Cash transfer programs involving small amounts of money paid to schoolgirls and their families who live in low-income settings can help the young women “resist the attentions of older men and avoid HIV infection, according to a new study” published online Wednesday in the Lancet, the Guardian reports (Boseley, 2/14). The study, conducted by researchers from the World Bank, the University of California at San Diego, and George Washington University, found that the weighted prevalence of HIV among girls who had received money was 1.2 percent (seven out of 490) compared with three percent in the control group (17 out of 799) after 18 months (Baird et al., 2/15).
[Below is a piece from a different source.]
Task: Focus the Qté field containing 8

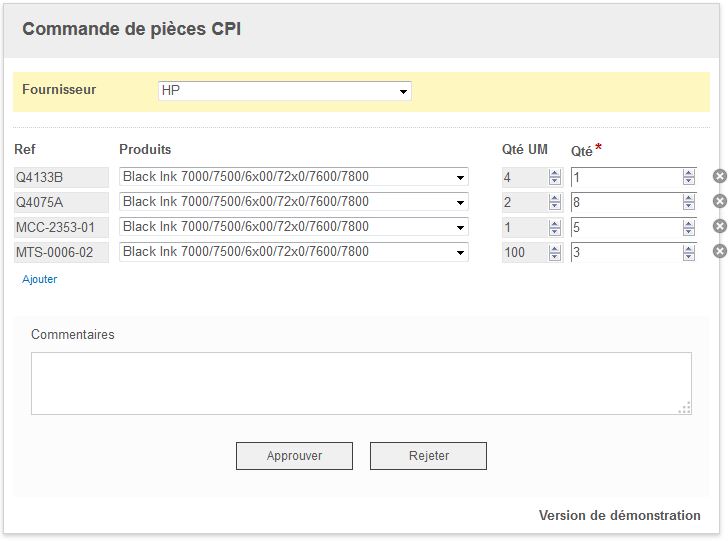Action: tap(626, 202)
Young women ages 13-22 and their families “were randomly assigned, according to where they lived, either to receive between $1 and $5 a month, with their families given between $4 and $10 a month, or to get nothing,” according to the Guardian. The study also found that neither the amount of money received nor payment conditional on school attendance affected infection rates; girls who received payments were more likely to attend school than those who did not; and girls who received payments “were less likely to be having sex frequently and less likely to have a partner over the age of 25,” the Guardian writes (Boseley, 2/14). In an accompanying commentary, Audrey Pettifor of the University of North Carolina Gillings School of Global Public Health and colleagues write that the results “add to the increasing evidence suggesting that economic development and anti-poverty programs can alter the context of sexual decision making and, thus, HIV infection risk” and call for additional research (Pettifor et al., 2/15).